Kitchen Bodrum’u ilk kez deneyimleyecek birisi mönüden mutlaka neleri sipariş
etmeli?
Mönüdeki herhangi bir tercihin kesinlikle çok keyifle tüketileceğine eminim. Kitchen Bodrum için buradaki yerel ürünlerle, çok özel tatlarla hazırladığımız bir tadım menüsü mevcut. Bu mönü benim için de oldukça özel. Bir şef ve ekibi olarak Bodrum ve bu bölgede etkilendiğim onlarca farklı şeyi bir araya getirdiğimiz, buraya ait bir anlatı sunduğumuz bir menü.
EN ÇOK ETKİLEYEN ŞEFLER
- Gastronomi dünyasında sizi en çok etkileyen
şefler kimlerdi?
Daniel Humm, Enrico Crippa, Christian Bau, George Blanc…
MUTFAKTA YENİ KEŞİFLER
- Yeme içme akımlaırnı takip etmek, yurt içinde ve
dışında yeni tatlar, mutfaklar keşfetmek… Bunlar hayatınızın ne kadarını
kaplıyor?
Tamamını. Her seyahatimi bu doğrultuda planlıyorum, her gördüğüm yerden tanıştığım insan ilham alıyorum. Beğendiğim şeflerin tüm yeni projeleri dünya gündeminde olanlar, sadece gastronomi değil turizme ilişkin de tüm ayrıntılar hep radarımda. Gastronomiyi çok katmanlı olarak ele almak lazım. Sadece yeme-içme olarak değil. Bu yüzden yeni bir mimari proje, farklı kültürel etkinlikler her daim gözüme ilişebiliyor. Bu gibi şeyler üzerinden de mutfakları, yemek kültürünü tekrar keşfetmiş oluyorsunuz.
ZEYTİNYAĞI TADIM MÖNÜSÜ
- Peki restoranlarınızda yemek yapmanın ötesinde,
misafirlerine nasıl bir deneyim sunuyorsunuz?

# Verilen Bilgiler:

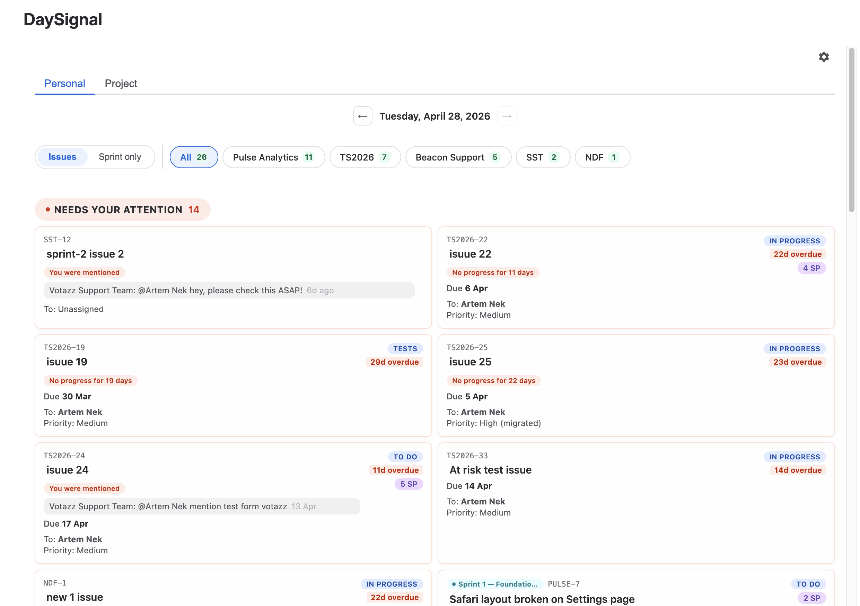Screen dimensions: 860x606
Task: Go to next day with right arrow
Action: tap(506, 116)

# Yapılacaklar:
• a. Şef söyleşisine göre aşağıdaki soruları yanıtlayın:
(i) Kitchen Bodrum'daki tadım menüsü neyle hazırlanıyor?
(ii) Şefi gastronomi dünyasında en çok etkileyen şefler kimler?
(iii) Şefe göre gastronomi nasıl ele alınmalı?
• b. Şef söyleşisinin devamını yazın.

# Alıştırma Yanıtları:
• a.
(i) Bodrum'daki yerel ürünlerle, çok özel tatlarla.
(ii) Daniel Humm, Enrico Crippa, Christian Bau ve George Blanc.
(iii) Çok katmanlı olarak, yalnızca yeme-içme olarak değil.

• b.
Ürünler bizim için öncelik, dolayısıyla hangi ürünün nereden geldiği, ne aşamalardan geçtiği bizim anlatmak istediğimiz bir konu. Bulunduğumuz coğrafyadan da bütün bu deneyim için bahsetmek istiyoruz. Ziyaret edilen her restoranımızda, oranın dokusunu ilk bakışta misafirlerimiz deneyimlesin istiyoruz. Örneğin OD Urla’da zeytin ağaçlarının kapladığı çok geniş bir bahçemiz var.
Yemeğinizi içerideki alanın yanı sıra, burada da yiyebiliyorsunuz. Zeytin ağaçları ve zeytin hem bu coğrafya hem de bizim için oldukça önemli. Bu yıl ilk kez, yalnızca bize özgü bir “zeytinyağı tadım menüsü” yaptık. Gerçekten buraya ait olan, özenle seçilmiş farklı zeytin türlerinden üretilen zeytin yağlarını, kendi ürettiğimiz ekmeklerle servis ediyoruz ve özel bir tadım sunuyoruz. Ege’yi zeytinyağı olmadan düşünemeyiz, dolayısıyla hikâyenin bu parçasını da olabildiğince detaylı anlatmak istiyoruz.
- Sizin için iyi bir şef olmak ne anlama geliyor?
Kendini tekrar etmemek ve bir şef olarak istikrarlı olmak... Yeniliğin peşinde olup, gelenekseli de tüm ayrıntılarıyla bilmek!
MUTFAK BENİM İÇİN...
- Mutfak benim için … demek.’ desek Osman Sezener
bu boşluğu nasıl doldurur?
Hayat.
GERÇEK MUTFAK FARKLI
- Son dönemlerde gençlerin şefliğe ilgisi arttı.
Bunu neye bağlıyorsunuz?
Son yıllarda artan programların, dizilerin, filmlerin de ilgisi olduğunu düşünüyorum. Bir de dünyada şef profilleri daha çok konuşulmaya, bilinmeye başladı. Biraz parlak gözüküyor dışarıdan bu iş ancak ne kadar zor olduğunu gençler gerçek mutfaklarda çalışmaya başladıklarında anlıyorlar ve bu işi de hayatı haline getirmek isteyenler ancak devam ediyor.
HANGİ MUTFAK?
- Son olarak güzel bir yemek yemek istediğinizde
yolunuz nereye düşer?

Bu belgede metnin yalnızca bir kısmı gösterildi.